*WHAT YOU HAVE TO DO*
From the entries, copy each line that includes "computer".

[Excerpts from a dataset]
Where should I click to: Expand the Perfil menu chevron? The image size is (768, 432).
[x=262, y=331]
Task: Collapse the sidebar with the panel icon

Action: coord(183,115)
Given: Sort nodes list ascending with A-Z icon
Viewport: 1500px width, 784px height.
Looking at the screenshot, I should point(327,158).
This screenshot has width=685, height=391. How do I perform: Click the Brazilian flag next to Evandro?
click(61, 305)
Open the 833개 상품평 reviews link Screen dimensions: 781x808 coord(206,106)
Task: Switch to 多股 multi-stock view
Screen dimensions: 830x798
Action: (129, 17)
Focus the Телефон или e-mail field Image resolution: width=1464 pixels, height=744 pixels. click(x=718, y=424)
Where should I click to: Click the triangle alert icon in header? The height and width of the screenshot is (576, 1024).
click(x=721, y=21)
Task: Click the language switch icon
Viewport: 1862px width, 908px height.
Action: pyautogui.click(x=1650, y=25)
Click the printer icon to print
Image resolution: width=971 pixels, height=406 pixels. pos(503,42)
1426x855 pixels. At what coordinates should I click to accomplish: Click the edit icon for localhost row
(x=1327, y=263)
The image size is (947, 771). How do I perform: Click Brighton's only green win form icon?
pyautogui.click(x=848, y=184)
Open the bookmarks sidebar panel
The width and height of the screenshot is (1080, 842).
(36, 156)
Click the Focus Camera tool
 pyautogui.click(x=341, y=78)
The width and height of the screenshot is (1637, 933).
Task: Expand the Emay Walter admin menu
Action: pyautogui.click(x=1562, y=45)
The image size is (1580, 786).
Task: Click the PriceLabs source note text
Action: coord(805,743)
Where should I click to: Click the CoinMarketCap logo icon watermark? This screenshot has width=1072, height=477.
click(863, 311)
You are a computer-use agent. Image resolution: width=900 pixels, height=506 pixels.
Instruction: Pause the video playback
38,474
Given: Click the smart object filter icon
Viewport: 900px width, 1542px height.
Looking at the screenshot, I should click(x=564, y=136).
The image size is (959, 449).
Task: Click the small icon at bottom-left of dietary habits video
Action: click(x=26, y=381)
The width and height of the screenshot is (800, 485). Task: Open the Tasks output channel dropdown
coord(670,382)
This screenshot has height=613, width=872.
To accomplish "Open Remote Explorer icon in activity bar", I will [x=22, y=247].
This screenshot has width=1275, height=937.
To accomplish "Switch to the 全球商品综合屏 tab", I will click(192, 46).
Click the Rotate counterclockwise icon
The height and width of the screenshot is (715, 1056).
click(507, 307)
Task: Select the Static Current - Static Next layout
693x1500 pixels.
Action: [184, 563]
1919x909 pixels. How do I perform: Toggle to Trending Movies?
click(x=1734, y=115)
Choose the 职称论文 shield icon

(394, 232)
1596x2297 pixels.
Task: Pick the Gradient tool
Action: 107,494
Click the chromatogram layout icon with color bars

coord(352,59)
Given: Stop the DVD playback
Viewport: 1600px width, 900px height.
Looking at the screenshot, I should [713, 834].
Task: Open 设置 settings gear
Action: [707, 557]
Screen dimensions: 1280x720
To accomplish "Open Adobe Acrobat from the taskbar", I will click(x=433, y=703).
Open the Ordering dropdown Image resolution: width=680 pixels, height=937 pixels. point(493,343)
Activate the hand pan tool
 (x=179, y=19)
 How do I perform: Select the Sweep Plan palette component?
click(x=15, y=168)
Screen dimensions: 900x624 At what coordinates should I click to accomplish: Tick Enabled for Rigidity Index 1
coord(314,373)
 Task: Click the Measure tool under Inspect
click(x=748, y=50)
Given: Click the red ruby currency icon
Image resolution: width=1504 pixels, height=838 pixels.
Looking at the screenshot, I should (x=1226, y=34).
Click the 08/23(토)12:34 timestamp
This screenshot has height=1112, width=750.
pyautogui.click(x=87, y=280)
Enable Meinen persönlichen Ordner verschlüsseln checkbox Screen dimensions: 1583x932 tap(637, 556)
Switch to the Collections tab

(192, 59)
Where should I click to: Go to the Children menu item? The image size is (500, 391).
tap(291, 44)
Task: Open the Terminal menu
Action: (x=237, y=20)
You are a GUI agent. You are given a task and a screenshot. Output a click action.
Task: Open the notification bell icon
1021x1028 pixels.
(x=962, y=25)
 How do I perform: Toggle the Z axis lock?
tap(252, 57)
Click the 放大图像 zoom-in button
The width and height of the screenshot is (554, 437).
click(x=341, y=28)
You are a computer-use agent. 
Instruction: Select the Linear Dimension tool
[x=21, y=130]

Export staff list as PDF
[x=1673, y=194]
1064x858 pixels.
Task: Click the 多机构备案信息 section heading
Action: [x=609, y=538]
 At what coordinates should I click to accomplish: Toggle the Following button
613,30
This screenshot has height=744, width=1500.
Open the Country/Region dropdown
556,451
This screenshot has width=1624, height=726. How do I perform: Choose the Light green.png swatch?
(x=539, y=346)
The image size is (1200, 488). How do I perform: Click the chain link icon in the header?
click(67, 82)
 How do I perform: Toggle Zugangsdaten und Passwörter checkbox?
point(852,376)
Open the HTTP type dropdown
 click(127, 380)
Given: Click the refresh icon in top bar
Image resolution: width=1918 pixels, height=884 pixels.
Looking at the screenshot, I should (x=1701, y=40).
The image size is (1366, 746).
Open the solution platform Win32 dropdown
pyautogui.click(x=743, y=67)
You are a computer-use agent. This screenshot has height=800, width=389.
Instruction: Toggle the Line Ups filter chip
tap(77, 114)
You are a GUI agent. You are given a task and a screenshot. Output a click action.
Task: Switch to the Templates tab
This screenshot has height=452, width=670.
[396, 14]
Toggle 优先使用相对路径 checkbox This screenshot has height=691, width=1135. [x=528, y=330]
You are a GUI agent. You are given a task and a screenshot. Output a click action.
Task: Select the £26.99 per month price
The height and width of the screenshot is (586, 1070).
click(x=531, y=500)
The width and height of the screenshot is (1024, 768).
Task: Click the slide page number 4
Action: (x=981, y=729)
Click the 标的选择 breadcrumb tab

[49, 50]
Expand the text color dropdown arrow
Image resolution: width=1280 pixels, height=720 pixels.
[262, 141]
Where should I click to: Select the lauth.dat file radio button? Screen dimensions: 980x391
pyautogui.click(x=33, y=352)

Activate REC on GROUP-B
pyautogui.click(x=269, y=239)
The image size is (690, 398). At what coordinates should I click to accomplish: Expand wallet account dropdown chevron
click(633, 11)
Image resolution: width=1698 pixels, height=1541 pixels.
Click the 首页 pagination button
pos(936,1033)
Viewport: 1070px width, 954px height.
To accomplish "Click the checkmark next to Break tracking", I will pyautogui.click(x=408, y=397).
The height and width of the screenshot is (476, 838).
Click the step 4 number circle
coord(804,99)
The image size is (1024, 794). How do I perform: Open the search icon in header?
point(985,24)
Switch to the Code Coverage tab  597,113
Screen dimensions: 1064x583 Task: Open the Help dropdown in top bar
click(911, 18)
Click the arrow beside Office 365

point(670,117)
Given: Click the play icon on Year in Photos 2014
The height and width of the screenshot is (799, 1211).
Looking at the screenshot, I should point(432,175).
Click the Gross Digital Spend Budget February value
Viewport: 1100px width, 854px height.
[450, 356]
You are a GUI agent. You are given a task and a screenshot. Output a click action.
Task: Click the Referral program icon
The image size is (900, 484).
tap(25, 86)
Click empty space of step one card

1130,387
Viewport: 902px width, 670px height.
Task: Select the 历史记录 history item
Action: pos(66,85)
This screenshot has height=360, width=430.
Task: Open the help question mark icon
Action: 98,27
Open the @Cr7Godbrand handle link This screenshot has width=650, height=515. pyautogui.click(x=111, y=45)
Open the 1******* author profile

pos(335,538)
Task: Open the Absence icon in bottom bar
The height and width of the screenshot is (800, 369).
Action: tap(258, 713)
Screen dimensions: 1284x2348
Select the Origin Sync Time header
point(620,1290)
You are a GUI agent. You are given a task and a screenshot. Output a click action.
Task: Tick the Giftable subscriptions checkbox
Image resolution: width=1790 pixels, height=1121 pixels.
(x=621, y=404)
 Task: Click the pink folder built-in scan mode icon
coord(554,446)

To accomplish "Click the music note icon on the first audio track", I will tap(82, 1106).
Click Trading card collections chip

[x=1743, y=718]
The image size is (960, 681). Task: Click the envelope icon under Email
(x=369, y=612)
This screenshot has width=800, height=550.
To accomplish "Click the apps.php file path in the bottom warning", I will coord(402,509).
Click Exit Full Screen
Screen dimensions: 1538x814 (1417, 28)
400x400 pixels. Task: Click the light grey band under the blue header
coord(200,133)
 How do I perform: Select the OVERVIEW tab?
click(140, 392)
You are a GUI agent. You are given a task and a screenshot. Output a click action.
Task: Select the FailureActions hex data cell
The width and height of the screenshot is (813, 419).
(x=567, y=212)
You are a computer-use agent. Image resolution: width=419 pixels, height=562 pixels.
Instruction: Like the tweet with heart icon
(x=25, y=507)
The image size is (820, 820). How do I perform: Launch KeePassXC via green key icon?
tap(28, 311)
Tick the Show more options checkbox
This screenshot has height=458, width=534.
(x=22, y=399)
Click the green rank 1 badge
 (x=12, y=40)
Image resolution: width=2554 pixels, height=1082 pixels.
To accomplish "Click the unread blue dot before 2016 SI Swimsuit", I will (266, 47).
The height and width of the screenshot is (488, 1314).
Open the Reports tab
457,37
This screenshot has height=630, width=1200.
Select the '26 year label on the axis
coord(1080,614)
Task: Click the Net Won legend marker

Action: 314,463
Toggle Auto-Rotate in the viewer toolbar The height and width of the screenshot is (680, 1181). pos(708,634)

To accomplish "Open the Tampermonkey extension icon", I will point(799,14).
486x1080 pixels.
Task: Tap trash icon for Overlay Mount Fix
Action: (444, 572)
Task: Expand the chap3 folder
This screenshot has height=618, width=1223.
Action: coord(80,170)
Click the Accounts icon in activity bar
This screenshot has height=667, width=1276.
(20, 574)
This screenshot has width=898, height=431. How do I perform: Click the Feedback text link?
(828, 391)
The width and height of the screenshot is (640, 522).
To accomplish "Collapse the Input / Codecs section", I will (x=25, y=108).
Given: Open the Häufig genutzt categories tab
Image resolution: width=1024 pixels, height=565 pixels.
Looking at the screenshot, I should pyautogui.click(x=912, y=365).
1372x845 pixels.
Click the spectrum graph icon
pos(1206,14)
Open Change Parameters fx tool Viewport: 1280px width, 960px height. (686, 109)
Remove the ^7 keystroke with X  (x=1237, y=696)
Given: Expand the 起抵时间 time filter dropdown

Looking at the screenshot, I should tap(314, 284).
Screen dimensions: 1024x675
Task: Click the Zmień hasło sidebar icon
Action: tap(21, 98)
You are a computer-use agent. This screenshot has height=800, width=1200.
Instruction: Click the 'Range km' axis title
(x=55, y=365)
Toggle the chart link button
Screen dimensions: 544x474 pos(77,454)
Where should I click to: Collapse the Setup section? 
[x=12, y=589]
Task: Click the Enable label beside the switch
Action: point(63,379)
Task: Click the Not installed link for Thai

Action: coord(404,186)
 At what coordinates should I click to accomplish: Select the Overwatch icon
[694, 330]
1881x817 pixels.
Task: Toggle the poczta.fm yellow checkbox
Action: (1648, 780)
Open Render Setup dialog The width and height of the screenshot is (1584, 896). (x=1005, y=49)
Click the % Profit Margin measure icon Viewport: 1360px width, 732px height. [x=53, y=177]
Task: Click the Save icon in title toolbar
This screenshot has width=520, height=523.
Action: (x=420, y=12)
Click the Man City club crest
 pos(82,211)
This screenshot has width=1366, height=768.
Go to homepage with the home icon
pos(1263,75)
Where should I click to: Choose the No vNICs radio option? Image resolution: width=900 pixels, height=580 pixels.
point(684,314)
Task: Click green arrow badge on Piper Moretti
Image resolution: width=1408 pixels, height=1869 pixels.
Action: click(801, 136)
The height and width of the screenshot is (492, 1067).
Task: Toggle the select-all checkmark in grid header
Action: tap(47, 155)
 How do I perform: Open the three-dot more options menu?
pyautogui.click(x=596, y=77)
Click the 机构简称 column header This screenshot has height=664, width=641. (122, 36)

*WRITTEN SOLUTION*
You are a computer-use agent. Image resolution: width=900 pixels, height=506 pixels.
You are a computer-use agent. 
You are a computer-use agent. This screenshot has height=800, width=389.
You are a computer-use agent. Image resolution: width=419 pixels, height=562 pixels.
You are a computer-use agent. This screenshot has height=800, width=1200.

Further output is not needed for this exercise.